Saddam veut réconcilier les Kurdes et les Arabes

Bagdad — Saddam Hussein, déjà condamné à mort pour crimes contre l'humanité il y a deux jours mais de retour hier devant ses juges pour répondre de génocide contre la communauté kurde, a appelé Kurdes et Arabes «à se réconcilier» tout en récusant les témoignages de rescapés de massacres perpétrés sous son régime.

«J'appelle les Arabes et les Kurdes en Irak à se réconcilier, à se pardonner et à se serrer la main», a dit sereinement le président déchu, répondant à un témoin à charge selon qui l'ancien président irakien Saddam Hussein considérait les Kurdes comme des saboteurs. «Vous pouvez me dire à quelle occasion Saddam a parlé de la sorte des Kurdes, qu'il aime comme les Arabes?», a demandé Saddam. Calmement, il a aussi récusé le témoignage d'un autre rescapé kurde qui détaillait des sévices. «Personne n'est en mesure de corroborer ce témoignage», a-t-il estimé.

Il n'a fait aucun commentaire sur sa condamnation à mort dimanche pour le massacre de villageois chiites dans les années 80.

L'ancien raïs a été condamné dimanche à la pendaison pour des crimes commis en 1982 dans la localité chiite de Doudjaïl, où des centaines de personnes furent tuées ou torturées après une tentative d'assassinat qui l'avait visé.

Ce verdict, accueilli dans la liesse parmi les chiites, a été condamné dans les milieux sunnites, qui considèrent le Haut Tribunal irakien comme un instrument de vengeance politique au service des chiites et des Kurdes avec l'appui des États-Unis.
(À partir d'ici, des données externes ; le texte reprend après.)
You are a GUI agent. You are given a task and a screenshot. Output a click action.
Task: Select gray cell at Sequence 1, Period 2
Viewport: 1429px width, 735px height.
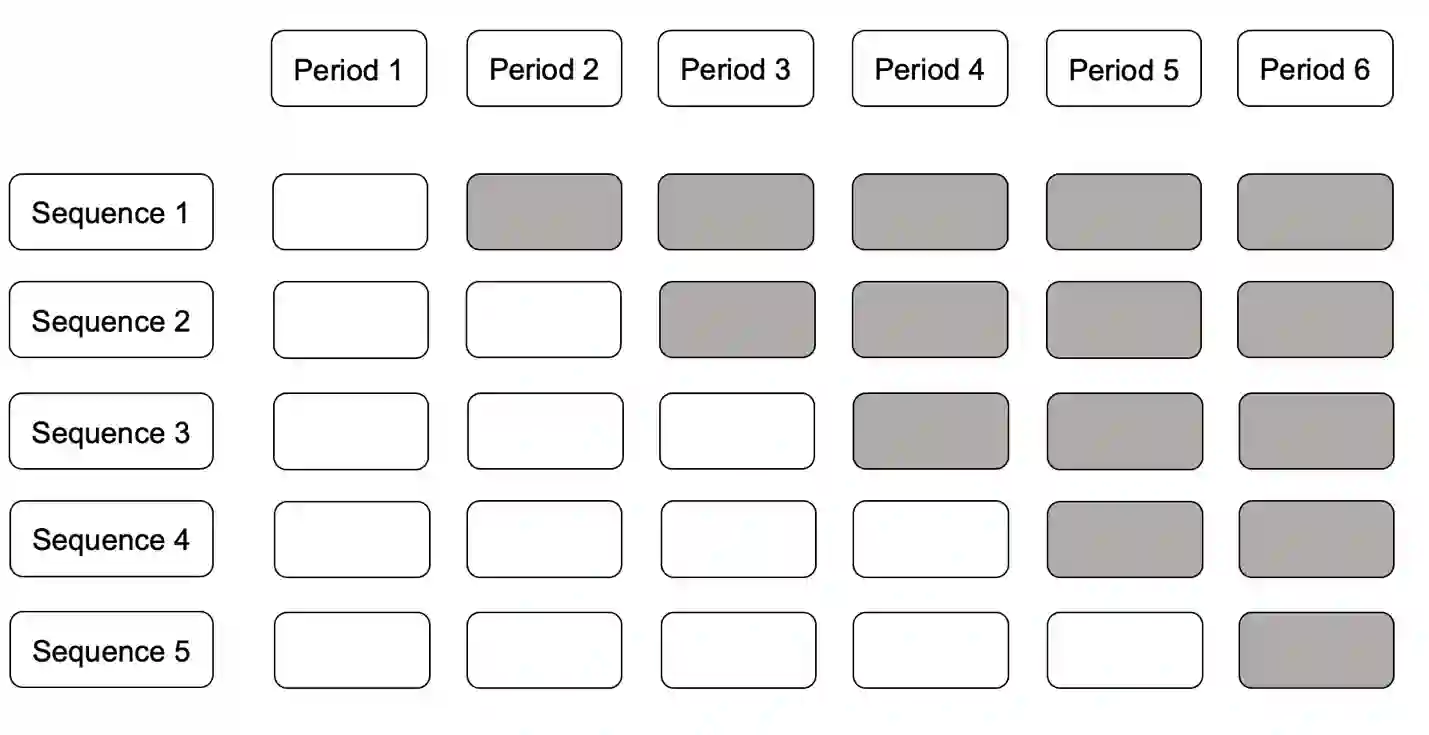(x=544, y=212)
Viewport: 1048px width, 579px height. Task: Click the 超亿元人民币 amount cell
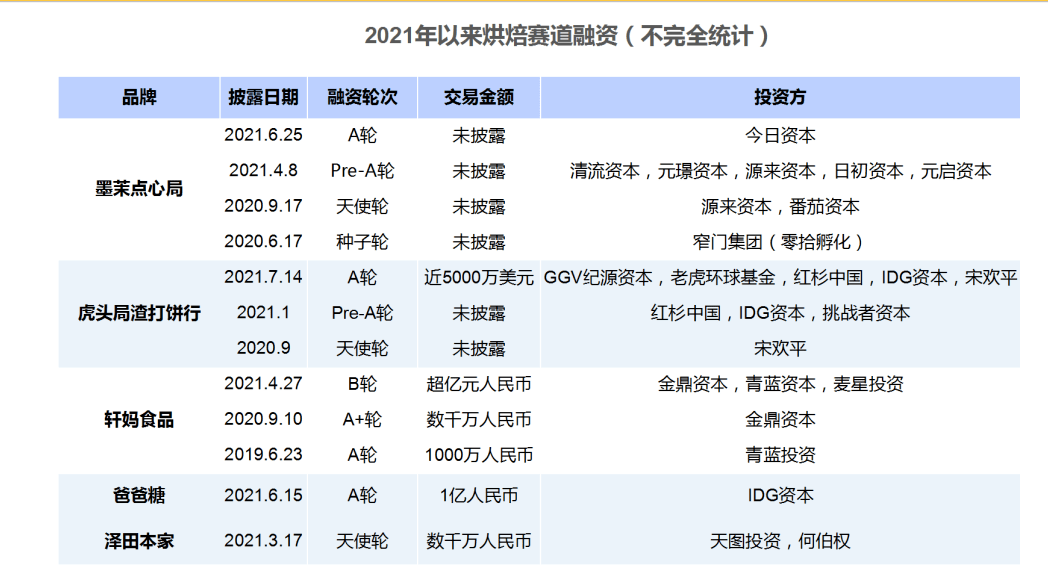479,384
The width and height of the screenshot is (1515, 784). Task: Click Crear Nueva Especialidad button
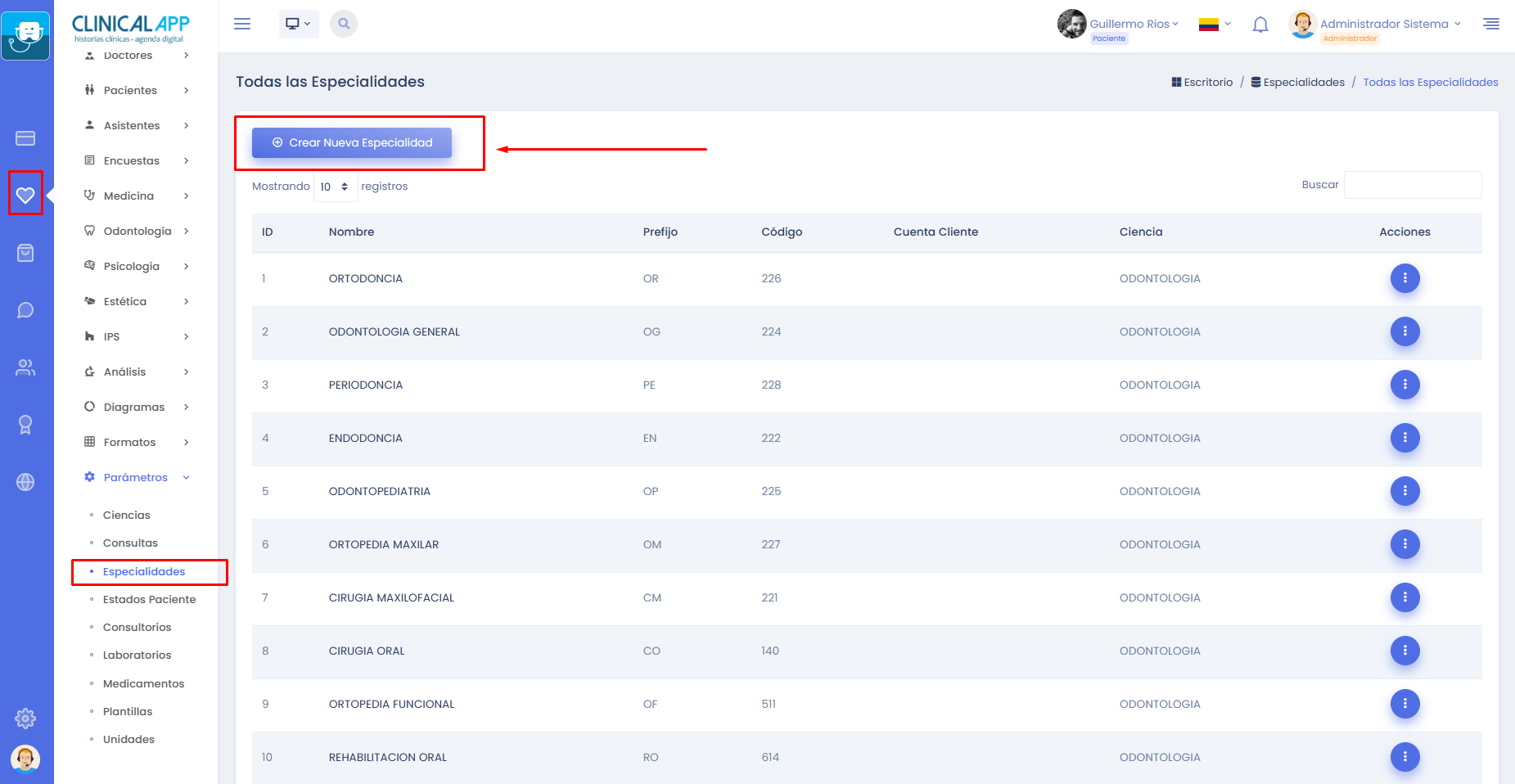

L'exécution de Saddam est improbable avant l'an prochain.

Après l'audience spectaculaire de dimanche, on s'interrogeait sur l'attitude qu'adopterait le condamné hier.

Par ailleurs, la violence s'est poursuivie hier à Bagdad alors que 17 personnes ont été tuées et 20 blessées hier soir dans un quartier chiite de Bagdad dans un attentat suicide commis dans un café.